Your objective:
Each line in the entries below that holds the string "color" is to be listed.

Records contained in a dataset
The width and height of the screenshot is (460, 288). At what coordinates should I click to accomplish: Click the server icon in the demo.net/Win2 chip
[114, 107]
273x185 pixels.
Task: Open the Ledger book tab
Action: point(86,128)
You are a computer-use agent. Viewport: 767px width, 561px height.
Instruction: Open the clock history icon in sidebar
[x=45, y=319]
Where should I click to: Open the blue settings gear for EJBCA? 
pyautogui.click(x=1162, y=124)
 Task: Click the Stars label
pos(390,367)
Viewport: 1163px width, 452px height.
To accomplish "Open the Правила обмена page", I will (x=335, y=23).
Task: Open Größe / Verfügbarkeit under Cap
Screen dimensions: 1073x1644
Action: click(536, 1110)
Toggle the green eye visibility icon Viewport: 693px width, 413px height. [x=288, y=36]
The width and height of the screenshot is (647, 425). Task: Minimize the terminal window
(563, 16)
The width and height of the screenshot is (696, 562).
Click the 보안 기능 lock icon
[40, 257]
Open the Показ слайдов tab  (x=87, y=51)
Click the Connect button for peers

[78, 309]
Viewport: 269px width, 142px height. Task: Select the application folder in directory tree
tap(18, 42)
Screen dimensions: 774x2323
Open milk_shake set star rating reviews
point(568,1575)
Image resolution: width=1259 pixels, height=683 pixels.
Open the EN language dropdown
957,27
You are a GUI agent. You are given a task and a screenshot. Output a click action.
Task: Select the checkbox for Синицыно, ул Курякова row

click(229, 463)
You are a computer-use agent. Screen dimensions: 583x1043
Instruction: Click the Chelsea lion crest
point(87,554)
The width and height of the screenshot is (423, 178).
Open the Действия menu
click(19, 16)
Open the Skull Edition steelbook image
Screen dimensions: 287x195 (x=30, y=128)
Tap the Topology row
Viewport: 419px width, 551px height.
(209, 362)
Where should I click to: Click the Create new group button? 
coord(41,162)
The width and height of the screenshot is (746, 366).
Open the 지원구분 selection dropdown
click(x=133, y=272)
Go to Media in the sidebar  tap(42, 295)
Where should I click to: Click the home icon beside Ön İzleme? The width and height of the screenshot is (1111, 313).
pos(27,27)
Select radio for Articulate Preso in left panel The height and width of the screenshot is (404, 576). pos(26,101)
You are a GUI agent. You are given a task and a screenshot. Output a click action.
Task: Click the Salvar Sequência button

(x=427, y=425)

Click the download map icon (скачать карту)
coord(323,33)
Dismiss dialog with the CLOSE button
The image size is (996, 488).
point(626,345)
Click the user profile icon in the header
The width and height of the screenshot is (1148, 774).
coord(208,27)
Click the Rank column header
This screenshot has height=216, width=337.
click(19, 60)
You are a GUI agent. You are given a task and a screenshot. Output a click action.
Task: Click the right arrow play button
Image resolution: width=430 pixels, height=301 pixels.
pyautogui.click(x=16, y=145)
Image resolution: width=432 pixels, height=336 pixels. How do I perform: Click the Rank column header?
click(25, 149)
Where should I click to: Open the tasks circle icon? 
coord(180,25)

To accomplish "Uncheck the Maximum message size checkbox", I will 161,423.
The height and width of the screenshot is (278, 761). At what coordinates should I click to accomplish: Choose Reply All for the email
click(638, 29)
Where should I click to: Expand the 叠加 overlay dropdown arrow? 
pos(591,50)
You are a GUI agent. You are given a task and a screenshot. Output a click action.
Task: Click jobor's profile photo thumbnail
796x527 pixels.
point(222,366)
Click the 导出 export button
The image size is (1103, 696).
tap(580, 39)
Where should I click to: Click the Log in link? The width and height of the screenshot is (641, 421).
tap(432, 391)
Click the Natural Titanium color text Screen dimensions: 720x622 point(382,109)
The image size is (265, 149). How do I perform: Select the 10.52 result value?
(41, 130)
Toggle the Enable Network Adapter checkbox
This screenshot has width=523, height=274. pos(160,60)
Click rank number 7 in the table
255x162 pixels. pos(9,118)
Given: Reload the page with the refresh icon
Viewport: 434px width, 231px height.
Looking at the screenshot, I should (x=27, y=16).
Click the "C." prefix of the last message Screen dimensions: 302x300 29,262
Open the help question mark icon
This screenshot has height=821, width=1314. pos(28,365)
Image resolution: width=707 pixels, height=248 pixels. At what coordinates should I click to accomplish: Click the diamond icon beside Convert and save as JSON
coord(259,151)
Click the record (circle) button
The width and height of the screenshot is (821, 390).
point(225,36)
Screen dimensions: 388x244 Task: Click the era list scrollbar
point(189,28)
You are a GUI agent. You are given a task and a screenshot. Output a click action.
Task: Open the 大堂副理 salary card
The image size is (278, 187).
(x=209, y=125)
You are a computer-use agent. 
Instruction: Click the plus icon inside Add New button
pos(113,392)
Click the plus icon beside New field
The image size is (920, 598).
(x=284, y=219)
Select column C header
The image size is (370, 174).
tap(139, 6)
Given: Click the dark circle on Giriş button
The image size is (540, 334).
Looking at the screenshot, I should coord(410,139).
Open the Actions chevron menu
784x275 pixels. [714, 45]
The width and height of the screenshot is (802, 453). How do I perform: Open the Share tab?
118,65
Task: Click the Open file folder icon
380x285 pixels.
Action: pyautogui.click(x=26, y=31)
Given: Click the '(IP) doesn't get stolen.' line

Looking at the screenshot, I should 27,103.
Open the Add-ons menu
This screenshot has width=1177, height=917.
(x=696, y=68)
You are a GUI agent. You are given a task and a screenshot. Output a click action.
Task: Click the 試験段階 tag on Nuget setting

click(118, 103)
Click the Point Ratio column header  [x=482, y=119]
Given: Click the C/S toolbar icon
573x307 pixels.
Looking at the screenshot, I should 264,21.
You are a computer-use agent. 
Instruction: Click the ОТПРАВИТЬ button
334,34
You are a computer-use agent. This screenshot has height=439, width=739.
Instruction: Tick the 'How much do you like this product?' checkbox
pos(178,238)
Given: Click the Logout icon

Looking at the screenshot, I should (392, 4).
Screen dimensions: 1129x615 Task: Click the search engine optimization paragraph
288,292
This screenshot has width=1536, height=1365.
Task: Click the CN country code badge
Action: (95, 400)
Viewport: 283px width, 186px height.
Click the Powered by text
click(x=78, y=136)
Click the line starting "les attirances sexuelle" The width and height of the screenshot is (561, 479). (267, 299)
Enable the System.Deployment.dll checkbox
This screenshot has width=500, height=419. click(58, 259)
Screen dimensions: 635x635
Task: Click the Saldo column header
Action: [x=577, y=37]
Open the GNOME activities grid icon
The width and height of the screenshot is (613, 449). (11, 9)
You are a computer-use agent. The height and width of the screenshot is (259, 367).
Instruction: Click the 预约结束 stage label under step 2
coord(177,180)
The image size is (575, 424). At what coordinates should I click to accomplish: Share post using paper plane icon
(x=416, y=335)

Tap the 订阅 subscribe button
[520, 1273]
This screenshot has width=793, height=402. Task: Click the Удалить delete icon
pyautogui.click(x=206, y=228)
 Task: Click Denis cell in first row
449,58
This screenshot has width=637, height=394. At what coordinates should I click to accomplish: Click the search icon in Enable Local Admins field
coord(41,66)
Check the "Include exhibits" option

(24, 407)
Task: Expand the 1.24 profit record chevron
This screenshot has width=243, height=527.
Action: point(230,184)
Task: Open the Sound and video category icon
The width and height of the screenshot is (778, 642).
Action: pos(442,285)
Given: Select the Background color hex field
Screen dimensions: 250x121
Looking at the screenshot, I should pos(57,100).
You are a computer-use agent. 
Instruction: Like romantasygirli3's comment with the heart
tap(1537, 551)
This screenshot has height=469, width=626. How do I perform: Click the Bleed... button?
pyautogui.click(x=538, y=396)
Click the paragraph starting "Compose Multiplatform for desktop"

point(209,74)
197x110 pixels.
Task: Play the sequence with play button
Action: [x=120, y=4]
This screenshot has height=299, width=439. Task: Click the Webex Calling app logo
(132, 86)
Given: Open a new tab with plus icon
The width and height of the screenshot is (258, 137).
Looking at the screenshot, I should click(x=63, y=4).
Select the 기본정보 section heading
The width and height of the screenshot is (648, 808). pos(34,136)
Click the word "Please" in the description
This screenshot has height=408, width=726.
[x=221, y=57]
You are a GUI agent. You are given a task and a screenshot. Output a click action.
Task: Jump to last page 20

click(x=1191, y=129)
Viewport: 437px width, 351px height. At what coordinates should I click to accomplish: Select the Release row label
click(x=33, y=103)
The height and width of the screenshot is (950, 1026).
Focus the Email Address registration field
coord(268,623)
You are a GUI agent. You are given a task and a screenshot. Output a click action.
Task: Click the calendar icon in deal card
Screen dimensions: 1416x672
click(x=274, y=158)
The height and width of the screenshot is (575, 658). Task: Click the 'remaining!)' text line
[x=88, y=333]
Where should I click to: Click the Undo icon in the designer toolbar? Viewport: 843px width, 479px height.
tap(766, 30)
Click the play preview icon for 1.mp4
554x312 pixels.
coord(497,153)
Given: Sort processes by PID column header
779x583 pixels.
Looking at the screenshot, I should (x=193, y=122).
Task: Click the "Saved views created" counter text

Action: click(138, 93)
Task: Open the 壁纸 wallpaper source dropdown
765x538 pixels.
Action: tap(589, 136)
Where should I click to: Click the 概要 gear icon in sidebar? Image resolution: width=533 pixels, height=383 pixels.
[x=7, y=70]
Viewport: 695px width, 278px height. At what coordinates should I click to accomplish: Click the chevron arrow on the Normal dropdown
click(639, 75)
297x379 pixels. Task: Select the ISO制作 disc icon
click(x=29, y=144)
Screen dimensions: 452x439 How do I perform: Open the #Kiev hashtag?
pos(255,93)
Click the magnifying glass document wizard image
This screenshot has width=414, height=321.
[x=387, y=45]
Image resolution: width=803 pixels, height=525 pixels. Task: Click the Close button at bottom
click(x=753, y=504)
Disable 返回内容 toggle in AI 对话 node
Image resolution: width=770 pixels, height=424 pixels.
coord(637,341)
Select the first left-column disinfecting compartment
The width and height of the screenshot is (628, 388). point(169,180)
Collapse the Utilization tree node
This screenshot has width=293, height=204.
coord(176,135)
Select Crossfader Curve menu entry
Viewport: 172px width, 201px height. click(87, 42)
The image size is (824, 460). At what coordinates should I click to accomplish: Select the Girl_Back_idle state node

Task output:
Click the Natural Titanium color text Screen dimensions: 720x622 point(382,109)
Given: Select the Background color hex field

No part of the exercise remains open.